====== Fragmento proporcionado ======

Silveyra fue rehabilitado por Kirchner. Un decreto presidencial lo repuso en la Gendarmería y le permitió decidir si continuaba en la fuerza o no. Silveyra resolvió pedir el retiro según su convicción de que ya se había hecho justicia con él y que, en reciprocidad, seguir en la Gendarmería provocaría situaciones de enfrentamiento que terminarían convirtiendo el suyo en un caso personal. “Yo quiero decidir, porque otros decidieron por mí”, solía decir Silveyra como reparación futura de lo que consideraba “una exclusión compulsiva e injusta”.

La preocupación del denunciante castigado por Chaumont era que cuando los gendarmes empiezan a decir que “todos los oficiales roban”, por un lado “se quiebra la autoridad y, por otro lado, el clima es propicio para cometer delitos, porque no hay límites ni ejemplos”.

En 2010 Chaumont consiguió otra oportunidad cuando comandó en Haití, donde ya había estado en 1997 y 1998, la fuerza encargada de hacer tareas policiales por cuenta de las Naciones Unidas. Es probable que en su foja de servicios le resulte más útil su participación en misiones de la ONU y su relación con la Gendarmería francesa que la historia del contrabando de cigarrillos o su aliento a la concesión de un polígono de tiro al lado de la sede de la Gendarmería, en Antártida Argentina al 1600, cerca de los tribunales federales de Comodoro Py.

====== Datos proporcionados ======

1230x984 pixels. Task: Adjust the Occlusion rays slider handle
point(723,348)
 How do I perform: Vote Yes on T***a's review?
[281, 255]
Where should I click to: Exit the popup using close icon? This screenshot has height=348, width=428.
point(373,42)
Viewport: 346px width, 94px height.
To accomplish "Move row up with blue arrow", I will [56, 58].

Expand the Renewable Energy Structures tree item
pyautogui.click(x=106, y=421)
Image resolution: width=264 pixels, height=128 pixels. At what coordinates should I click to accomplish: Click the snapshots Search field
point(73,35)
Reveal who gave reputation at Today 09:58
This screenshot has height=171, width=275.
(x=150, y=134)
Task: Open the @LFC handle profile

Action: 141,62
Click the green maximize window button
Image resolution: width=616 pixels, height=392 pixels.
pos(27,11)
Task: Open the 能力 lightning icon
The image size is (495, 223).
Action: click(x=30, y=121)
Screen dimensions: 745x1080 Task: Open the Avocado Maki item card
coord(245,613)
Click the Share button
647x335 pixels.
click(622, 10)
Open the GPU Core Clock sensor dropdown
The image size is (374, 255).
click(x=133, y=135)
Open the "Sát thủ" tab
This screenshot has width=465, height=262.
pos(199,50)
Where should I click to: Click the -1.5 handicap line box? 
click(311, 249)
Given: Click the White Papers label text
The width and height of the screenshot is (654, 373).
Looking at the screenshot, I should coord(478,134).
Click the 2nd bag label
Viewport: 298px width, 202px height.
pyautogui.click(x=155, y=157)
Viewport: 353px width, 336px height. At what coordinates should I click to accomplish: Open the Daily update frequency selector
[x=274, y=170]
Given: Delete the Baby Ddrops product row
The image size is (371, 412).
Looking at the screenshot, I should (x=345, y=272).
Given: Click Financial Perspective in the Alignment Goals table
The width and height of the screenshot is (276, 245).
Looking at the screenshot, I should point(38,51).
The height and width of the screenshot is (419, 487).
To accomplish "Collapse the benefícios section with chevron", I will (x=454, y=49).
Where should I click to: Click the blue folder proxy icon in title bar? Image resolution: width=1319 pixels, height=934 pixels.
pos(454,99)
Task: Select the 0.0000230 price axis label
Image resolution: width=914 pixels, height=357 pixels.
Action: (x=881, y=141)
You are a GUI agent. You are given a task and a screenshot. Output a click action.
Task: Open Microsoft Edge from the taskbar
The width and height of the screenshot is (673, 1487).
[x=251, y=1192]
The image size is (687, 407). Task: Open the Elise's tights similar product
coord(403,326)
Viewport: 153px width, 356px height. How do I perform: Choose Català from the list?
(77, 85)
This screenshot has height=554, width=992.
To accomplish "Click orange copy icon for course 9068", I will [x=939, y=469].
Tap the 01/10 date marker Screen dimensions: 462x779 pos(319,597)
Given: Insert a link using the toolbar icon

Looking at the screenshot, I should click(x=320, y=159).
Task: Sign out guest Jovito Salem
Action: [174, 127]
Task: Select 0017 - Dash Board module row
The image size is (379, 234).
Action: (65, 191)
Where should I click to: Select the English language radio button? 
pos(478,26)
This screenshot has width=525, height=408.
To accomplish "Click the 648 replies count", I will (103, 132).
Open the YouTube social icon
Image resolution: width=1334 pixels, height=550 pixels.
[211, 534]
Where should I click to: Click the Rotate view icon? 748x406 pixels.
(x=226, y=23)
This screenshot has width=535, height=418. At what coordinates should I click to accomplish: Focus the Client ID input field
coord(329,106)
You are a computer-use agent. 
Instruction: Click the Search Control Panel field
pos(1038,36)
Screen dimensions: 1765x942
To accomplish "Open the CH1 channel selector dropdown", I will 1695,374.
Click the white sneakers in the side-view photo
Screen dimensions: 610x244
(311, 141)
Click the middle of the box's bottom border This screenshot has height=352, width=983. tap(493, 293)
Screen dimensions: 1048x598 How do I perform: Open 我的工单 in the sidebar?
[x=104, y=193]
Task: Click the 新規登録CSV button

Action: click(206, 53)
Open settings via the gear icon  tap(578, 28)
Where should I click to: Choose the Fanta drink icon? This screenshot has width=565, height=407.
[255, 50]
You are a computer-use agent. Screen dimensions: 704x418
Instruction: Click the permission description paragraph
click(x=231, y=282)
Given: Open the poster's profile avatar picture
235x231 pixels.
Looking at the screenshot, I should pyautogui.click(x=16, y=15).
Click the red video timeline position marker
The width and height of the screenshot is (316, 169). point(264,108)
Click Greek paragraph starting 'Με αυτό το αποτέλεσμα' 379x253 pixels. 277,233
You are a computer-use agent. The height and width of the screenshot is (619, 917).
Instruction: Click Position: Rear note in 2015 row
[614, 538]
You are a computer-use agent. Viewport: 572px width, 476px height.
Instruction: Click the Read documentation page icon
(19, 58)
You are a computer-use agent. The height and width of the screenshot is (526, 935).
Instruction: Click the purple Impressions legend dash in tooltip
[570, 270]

======

* _Actividades_
1 – Contesta estas preguntas sobre el fragmento acerca de la Gendarmería:
(a) ¿Quién rehabilitó a Silveyra?
(b) ¿En qué años había estado Chaumont en Haití antes de 2010?
(c) ¿En qué dirección se encuentra la sede de la Gendarmería?
2 – Continúa el fragmento sobre la Gendarmería a partir de su última oración.
Los datos no tienen relación alguna con lo que aquí se pide.

* _Respuestas_
1 –
(a) Kirchner, mediante un decreto presidencial.
(b) En 1997 y 1998.
(c) En Antártida Argentina al 1600, cerca de los tribunales federales de Comodoro Py.

2 –
La empresa que ganó la licitación no era conocida por completo. El Estado ignoraba el detalle de quiénes eran todos sus socios. La composición accionaria fue cambiando durante la negociación. El concesionario terminó prestando servicios no adjudicados originalmente. La Oficina Anticorrupción examinó si la Gendarmería había cumplido con todas las normas de una adjudicación, cosa que según el entonces ministro Beliz no había sucedido. El propio Beliz, cuando se enteró del negociado, debió ordenar a la cúpula de la Gendarmería que actuase y se presentase a la Justicia, porque los jefes no lo habían hecho por su cuenta. Más aún: acudieron al subterfugio de no anular el contrato, como podrían haberlo hecho ante la sospecha de irregularidades evidentes. En lugar de eso prefirieron pedirle al juez Martín Silva Garretón que estudiara si hubo “lesividad” en el contrato.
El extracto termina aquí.